The U.S. Justice Department appealed a $214 million decision from February to pay Moda Health over money owed to the risk corridor program, reported Portland Business Journal.
The Affordable Care Act (ACA) created the risk corridor program to pay insurers for losses incurred on ACA exchanges. CMS hasn’t paid the full amount and still owes Moda and other payers money.
Meanwhile, Health Affairs reported that the House of Representatives recently asked permission from the Federal Circuit Court of Appeals to file an amicus brief in support of the government in a different risk corridor case. That case involves Land of Lincoln Health Insurance. It is the first of risk corridor case to reach the appellate level, reported Health Affairs..
In announcing its opinion in February, the U.S. Court of Claims said the federal government “made a promise” to payers.
"Today, the Court directs the Government to fulfill that promise. After all, to say to [Moda], 'The joke is on you. You shouldn't have trusted us,' is hardly worthy of our great government,” Judge Thomas Wheeler wrote then.
Moda Health, which offers health insurance in three states: Oregon, Washington and Alaska, is one of at least seven other insurers that have sued the government because of the risk corridor program. Other payers include Highmark, Health Republic Insurance and Blue Cross and Blue Shield of North Carolina.

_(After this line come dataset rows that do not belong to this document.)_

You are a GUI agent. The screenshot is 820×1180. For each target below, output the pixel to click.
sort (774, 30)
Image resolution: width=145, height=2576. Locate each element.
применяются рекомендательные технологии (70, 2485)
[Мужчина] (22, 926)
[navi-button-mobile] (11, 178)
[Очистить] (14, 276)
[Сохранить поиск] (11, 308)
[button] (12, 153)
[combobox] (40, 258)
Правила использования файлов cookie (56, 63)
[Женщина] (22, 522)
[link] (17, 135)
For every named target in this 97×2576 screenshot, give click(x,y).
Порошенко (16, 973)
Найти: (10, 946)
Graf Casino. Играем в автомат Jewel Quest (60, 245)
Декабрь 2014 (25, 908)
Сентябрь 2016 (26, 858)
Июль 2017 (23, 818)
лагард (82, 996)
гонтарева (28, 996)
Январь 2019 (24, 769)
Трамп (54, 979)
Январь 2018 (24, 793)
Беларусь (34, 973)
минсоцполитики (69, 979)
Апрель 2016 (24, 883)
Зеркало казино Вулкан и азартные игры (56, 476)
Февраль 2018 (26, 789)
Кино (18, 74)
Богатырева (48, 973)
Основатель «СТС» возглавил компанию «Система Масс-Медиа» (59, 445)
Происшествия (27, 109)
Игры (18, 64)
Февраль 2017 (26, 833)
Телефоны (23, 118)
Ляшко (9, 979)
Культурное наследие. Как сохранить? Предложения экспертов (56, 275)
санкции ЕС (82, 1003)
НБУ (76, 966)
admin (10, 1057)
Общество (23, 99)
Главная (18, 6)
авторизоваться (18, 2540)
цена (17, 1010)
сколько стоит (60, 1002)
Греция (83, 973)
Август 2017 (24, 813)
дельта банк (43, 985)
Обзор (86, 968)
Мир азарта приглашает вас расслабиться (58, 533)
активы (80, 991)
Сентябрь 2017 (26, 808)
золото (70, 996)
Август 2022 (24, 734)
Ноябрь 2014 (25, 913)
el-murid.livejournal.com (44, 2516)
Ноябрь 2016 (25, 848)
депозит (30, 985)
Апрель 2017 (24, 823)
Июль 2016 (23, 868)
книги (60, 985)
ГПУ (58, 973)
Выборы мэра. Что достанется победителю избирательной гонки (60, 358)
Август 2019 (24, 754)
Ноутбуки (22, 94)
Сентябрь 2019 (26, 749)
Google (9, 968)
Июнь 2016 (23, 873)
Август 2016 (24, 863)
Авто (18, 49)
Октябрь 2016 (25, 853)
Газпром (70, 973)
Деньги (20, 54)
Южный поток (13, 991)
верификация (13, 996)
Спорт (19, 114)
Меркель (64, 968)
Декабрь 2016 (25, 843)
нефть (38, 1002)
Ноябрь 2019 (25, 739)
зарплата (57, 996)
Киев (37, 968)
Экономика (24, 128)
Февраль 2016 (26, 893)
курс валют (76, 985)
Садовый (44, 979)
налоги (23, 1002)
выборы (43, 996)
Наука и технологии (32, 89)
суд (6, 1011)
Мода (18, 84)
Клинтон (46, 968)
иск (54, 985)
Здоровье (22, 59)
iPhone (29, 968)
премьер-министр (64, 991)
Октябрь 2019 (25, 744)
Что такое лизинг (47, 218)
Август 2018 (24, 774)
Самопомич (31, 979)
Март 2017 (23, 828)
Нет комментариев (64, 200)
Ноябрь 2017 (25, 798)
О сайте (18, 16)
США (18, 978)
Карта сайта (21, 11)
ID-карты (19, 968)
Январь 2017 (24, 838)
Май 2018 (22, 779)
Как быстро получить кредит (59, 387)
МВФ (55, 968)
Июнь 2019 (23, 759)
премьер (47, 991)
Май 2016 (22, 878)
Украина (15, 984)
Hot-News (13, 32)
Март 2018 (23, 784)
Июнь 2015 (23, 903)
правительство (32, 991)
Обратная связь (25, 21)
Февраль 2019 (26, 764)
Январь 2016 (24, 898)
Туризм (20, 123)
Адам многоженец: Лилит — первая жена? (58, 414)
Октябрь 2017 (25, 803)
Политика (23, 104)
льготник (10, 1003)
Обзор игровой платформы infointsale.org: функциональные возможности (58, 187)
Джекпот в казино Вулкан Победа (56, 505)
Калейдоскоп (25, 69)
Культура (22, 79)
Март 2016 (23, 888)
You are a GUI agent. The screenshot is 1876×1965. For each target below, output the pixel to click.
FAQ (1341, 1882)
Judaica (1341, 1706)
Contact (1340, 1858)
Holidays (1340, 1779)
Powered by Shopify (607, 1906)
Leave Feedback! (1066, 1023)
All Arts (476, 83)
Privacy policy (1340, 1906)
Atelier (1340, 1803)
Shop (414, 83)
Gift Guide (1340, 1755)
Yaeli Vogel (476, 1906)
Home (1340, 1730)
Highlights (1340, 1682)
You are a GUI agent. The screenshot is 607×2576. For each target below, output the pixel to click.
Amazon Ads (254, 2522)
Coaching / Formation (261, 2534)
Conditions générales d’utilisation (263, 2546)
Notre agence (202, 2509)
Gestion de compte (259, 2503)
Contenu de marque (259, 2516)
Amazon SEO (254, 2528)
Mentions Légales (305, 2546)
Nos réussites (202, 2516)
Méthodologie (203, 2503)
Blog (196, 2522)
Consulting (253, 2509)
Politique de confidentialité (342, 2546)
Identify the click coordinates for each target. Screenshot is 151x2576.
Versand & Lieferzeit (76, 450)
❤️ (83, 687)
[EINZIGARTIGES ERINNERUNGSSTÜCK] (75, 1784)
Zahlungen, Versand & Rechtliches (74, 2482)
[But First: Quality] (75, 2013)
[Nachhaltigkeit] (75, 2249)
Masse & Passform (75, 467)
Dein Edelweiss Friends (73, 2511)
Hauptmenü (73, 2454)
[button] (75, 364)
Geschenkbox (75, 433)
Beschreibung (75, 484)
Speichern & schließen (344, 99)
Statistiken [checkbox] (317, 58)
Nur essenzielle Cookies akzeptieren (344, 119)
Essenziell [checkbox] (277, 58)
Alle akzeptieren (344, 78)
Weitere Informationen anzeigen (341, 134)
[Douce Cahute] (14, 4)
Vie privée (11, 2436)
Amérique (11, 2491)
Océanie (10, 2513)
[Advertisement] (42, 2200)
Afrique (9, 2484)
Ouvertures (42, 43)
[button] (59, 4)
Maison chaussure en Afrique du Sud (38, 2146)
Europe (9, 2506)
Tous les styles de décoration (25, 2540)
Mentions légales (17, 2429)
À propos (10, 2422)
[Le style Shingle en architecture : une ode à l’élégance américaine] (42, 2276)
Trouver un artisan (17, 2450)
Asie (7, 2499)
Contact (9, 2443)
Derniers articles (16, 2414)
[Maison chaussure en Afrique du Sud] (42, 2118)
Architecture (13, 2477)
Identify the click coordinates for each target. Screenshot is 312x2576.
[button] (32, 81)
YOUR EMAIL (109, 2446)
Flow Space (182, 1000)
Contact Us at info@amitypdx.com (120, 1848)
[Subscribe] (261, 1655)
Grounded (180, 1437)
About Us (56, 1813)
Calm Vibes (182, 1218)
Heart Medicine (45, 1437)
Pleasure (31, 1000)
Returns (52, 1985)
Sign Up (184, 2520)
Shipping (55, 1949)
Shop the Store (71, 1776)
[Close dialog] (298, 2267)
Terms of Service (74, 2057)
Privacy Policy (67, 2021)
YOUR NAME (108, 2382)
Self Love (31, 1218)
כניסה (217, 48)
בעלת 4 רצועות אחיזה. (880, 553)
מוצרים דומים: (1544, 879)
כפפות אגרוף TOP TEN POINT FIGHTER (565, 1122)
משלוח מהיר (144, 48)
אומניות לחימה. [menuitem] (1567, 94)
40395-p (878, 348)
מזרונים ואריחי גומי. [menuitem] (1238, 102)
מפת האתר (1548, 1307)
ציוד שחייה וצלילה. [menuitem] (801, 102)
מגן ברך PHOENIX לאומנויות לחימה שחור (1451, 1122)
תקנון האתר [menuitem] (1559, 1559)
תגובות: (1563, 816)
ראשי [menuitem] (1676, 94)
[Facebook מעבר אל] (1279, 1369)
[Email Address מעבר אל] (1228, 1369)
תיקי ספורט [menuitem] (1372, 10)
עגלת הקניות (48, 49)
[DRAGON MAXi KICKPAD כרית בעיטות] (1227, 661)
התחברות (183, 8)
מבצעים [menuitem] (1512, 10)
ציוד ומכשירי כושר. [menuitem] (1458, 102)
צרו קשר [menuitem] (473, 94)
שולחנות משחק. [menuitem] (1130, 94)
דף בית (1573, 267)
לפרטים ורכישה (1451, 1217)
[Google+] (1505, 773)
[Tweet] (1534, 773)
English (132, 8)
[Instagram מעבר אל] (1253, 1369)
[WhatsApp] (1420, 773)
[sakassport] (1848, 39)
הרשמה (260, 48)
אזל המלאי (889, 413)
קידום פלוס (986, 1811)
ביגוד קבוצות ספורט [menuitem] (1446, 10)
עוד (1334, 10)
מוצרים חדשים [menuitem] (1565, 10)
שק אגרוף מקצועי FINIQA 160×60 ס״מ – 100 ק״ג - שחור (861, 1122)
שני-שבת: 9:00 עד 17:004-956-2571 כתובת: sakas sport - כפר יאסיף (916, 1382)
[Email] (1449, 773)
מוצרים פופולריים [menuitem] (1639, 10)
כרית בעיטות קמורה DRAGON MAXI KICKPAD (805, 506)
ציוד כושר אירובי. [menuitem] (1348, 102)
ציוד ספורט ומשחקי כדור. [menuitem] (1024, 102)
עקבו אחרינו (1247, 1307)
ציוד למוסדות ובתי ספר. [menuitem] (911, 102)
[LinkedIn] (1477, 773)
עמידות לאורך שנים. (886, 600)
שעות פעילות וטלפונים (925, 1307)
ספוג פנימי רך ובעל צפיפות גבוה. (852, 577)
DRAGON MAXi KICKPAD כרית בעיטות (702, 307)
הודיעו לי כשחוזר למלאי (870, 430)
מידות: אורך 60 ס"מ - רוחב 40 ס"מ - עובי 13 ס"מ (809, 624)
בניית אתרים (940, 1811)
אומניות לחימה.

Insurers are looking for the full amount owed to them under the ACA’s risk corridor formula — not a pro rata share. Moda Health sought “hundreds of millions of dollars” after the CMS paid the plan slightly more than $11 million in 2014 and no payments in 2015 and 2016.
In the amicus brief request for the Land of Lincoln case, the House of Representatives wrote that it has "repeatedly passed legislation" that the risk corridors are budget-neutral and self-funded. The ACA did not appropriate funds for the risk corridor payments, they wrote. "No appropriated funds are — or ever have been — available for that purpose," they said.
The CMS has not been able to make full payments because far more payers were owed from having higher ACA exchange costs than those that had lower costs were able to make up for. Congress declined to appropriate funds to cover the difference in 2015 and 2016. That action was led by ACA opponents, who are now seeing some progress in their efforts to repeal the act.
While the risk corridor payments are a big concern for insurers, a more timely problem is no clear word from President Donald Trump's administration or Congress on whether they will receive cost-sharing reductions payments.